__Assigned task__. Take the lines below between the one holding "Click the Support button" and the one holding "The image size is (386, 463).", inclusive, and copy them exactly. Add nothing.

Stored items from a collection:
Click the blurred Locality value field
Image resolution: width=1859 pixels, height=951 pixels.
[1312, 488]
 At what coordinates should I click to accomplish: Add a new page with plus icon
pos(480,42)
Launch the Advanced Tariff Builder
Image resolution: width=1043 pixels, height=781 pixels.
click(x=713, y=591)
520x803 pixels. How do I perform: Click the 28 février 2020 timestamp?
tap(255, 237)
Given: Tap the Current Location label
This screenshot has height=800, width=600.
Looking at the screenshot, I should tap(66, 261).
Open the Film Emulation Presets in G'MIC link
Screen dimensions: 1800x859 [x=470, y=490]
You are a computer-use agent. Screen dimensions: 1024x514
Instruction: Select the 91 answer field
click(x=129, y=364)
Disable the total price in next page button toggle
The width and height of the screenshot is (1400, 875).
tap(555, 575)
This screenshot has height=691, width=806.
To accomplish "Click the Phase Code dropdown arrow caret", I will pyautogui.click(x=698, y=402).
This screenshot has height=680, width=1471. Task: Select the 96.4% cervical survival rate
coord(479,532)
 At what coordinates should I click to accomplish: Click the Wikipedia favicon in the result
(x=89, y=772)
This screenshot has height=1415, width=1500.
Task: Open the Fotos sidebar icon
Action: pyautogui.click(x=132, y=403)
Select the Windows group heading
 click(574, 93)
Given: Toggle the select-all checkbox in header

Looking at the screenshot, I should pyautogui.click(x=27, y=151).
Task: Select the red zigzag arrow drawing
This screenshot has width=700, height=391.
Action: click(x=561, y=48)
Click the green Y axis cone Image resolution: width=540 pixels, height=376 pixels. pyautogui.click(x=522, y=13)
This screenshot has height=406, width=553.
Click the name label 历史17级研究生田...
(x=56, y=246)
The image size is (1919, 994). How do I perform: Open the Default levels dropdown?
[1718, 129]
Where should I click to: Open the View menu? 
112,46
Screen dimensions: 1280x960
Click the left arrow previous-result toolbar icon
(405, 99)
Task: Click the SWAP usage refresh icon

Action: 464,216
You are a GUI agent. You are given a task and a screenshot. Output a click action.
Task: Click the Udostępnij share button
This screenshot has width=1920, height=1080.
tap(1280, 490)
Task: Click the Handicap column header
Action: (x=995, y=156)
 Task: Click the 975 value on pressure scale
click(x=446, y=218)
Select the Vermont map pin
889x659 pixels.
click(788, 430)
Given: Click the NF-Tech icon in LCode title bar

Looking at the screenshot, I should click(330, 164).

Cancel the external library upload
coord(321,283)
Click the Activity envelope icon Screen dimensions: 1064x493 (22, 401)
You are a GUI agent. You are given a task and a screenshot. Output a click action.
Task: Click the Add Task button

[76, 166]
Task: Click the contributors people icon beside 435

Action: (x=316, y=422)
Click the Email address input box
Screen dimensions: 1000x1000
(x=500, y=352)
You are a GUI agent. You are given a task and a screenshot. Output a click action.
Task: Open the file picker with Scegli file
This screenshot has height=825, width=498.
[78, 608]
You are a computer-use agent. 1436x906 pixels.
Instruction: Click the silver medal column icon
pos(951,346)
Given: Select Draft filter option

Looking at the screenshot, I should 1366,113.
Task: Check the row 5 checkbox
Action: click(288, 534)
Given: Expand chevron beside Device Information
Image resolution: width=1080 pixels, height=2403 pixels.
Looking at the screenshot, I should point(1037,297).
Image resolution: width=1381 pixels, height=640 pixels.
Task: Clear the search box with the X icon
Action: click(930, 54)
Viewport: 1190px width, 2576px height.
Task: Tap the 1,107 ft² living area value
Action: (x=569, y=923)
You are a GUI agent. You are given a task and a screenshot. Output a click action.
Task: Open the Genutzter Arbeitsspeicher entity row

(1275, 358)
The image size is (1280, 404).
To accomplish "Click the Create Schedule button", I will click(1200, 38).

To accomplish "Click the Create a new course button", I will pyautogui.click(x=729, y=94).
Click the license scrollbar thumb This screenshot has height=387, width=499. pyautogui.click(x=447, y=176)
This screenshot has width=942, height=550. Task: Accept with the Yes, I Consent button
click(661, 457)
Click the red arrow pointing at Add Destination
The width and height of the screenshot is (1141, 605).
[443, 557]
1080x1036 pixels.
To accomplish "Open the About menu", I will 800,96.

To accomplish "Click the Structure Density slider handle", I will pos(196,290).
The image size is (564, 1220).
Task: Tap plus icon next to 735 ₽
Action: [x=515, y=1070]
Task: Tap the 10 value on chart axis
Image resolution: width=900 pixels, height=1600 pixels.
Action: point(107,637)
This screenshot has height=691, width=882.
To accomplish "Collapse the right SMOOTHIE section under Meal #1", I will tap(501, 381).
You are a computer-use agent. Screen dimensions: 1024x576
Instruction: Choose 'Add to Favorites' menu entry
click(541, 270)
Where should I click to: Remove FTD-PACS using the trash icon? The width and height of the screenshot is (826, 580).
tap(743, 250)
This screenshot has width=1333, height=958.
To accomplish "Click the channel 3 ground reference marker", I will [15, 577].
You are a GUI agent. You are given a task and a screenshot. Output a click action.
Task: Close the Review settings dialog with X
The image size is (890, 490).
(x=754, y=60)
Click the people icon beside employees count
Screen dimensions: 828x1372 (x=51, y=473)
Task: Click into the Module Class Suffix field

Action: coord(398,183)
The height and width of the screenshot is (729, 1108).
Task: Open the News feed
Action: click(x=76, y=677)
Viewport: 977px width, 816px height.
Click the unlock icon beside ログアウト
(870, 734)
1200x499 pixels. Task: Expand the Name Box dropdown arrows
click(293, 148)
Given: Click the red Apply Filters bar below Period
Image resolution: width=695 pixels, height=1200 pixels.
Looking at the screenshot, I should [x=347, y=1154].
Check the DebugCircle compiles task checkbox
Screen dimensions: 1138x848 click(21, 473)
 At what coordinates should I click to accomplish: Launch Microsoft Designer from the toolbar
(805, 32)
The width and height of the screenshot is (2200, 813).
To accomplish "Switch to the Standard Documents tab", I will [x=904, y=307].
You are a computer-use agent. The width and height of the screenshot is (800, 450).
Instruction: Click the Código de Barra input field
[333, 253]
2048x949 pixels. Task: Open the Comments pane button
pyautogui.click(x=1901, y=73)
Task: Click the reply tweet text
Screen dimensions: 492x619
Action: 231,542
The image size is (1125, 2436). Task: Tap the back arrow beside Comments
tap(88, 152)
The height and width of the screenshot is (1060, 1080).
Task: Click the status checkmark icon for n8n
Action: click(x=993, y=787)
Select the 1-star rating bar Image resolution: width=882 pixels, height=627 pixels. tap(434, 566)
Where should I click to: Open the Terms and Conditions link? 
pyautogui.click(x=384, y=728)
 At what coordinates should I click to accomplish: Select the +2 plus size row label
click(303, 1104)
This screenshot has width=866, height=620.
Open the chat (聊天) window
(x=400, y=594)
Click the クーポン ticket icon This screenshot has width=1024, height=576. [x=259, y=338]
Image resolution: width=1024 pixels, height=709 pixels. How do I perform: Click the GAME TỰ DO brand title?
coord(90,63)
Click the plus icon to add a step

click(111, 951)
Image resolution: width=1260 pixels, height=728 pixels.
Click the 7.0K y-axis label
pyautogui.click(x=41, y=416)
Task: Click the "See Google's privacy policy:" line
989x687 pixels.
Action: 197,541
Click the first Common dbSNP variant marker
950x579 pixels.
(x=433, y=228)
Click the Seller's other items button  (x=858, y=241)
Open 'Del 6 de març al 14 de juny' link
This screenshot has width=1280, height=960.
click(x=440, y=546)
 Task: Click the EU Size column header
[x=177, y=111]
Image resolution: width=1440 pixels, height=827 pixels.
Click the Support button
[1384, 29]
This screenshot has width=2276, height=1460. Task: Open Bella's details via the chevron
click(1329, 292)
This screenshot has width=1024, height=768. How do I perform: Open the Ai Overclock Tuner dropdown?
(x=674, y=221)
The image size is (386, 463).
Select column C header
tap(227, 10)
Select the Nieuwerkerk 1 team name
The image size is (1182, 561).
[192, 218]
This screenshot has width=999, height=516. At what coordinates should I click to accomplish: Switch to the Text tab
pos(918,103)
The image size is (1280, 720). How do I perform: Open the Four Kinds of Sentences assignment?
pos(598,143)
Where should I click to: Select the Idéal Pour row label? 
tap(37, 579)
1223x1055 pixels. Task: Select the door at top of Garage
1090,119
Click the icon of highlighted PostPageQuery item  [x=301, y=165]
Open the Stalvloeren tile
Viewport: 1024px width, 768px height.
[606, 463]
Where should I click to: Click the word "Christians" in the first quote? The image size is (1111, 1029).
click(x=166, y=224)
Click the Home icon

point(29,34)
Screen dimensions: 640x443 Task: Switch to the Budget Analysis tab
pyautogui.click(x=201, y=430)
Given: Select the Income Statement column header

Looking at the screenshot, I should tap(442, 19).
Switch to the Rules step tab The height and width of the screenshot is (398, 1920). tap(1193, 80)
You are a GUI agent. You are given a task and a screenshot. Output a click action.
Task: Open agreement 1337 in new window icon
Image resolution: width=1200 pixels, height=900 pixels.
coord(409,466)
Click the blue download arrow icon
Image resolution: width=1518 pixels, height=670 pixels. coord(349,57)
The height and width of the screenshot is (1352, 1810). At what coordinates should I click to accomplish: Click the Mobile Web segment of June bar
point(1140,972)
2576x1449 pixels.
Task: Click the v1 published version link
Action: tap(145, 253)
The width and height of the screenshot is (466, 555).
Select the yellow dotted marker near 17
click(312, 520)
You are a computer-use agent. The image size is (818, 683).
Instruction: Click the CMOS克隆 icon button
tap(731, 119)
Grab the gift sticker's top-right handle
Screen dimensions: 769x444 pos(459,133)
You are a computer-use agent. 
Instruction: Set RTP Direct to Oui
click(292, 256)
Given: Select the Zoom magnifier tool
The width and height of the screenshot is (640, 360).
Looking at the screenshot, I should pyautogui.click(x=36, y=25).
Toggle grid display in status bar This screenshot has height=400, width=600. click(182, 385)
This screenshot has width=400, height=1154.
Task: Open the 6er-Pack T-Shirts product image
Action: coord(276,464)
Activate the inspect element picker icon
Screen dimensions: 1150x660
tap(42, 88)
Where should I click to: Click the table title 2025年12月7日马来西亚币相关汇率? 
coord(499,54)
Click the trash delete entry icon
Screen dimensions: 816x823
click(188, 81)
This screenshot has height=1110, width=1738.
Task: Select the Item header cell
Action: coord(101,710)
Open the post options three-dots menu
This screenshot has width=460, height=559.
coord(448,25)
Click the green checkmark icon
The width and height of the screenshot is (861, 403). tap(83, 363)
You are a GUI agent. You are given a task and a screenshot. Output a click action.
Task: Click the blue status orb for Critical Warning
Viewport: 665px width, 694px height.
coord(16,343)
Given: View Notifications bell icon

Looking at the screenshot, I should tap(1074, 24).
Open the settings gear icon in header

__Exercise result__.
Click the Support button
[1384, 29]
This screenshot has width=2276, height=1460. Task: Open Bella's details via the chevron
click(1329, 292)
This screenshot has width=1024, height=768. How do I perform: Open the Ai Overclock Tuner dropdown?
(x=674, y=221)
The image size is (386, 463).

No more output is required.